Offset (Pup) Division - For this method, it's best to divide in spring or summer and once the offshoots are at least a quarter of the mother plant's size. Remove its pot and place your hand in between the junction that connect the two; soil may have to be brushed away to get a better grip. Gently push the pup downwards while supporting the mother plant until you hear a snap. Cautiously separate the root systems, keeping great care in keeping them damage-free. Place the new plantlet in a small pot with a well-draining potting mix, much similar to the original soil, and maintain the same care routines. Cactus & Succulent compost is best, or you can make your own using multipurpose compost with added grit or perlite. Provide a bright setting with temperatures around 18°C (64°F) with the majority of the soil drying out in between waters. New leaves should emerge within the six weeks, as long as the soil is kept on the drier to life.
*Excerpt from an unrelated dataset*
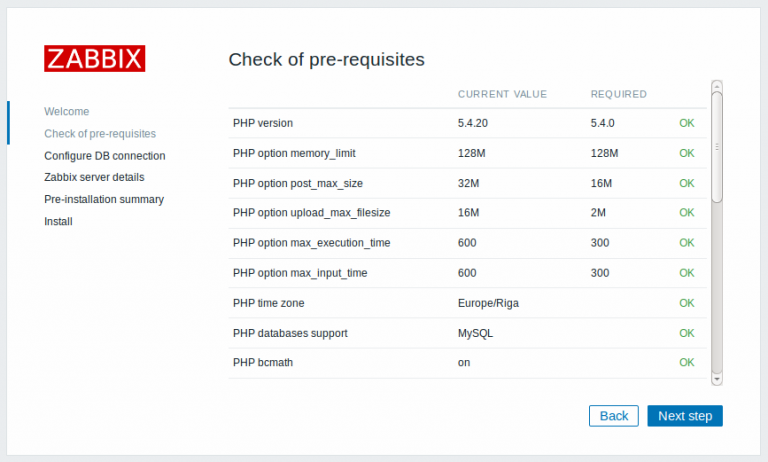Click the PHP bcmath row
768x462 pixels.
[x=467, y=363]
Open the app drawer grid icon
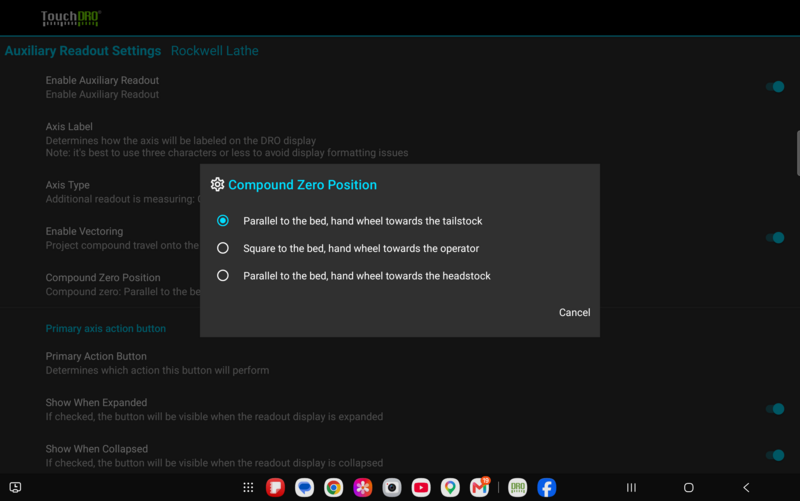 (248, 488)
Huge tubular stalks will develop during late spring, with the blooming process lasting several weeks. The (at least) two-metre spike will produce clusters of yellow, pink, red or white flowers along the shaft, forming a tree-like structure. If pollinated successfully, the seeds can take several months to develop and can be propagated in the following spring. Mature Agaves can flower perennially in the correct conditions.


Repot every year or two using grit or sand-based compost in the spring months - Cactus Soil or a general purpose potting mix with some added grit and sand are the best options. For matured specimens, introduce more grit to promote a stronger root ball as well as the reduction of potential root rot; click on this link for more information on how to perform the perfect transplant.

Diseases & Pests

Common diseases with Agaves are root rot, crown or heart rot, leaf-spot disease and powdery mildew. Keep an eye out for vine weevils (uncommon indoors), spider mite & mealybugs. For more info on how to address any of these issues, hit this link.  Identifying Common Houseplant Pests & Diseases


Not known to be poisonous by consumption of pets and humans. If high quantities are eaten, it may result in vomiting, nausea and a loss of appetite.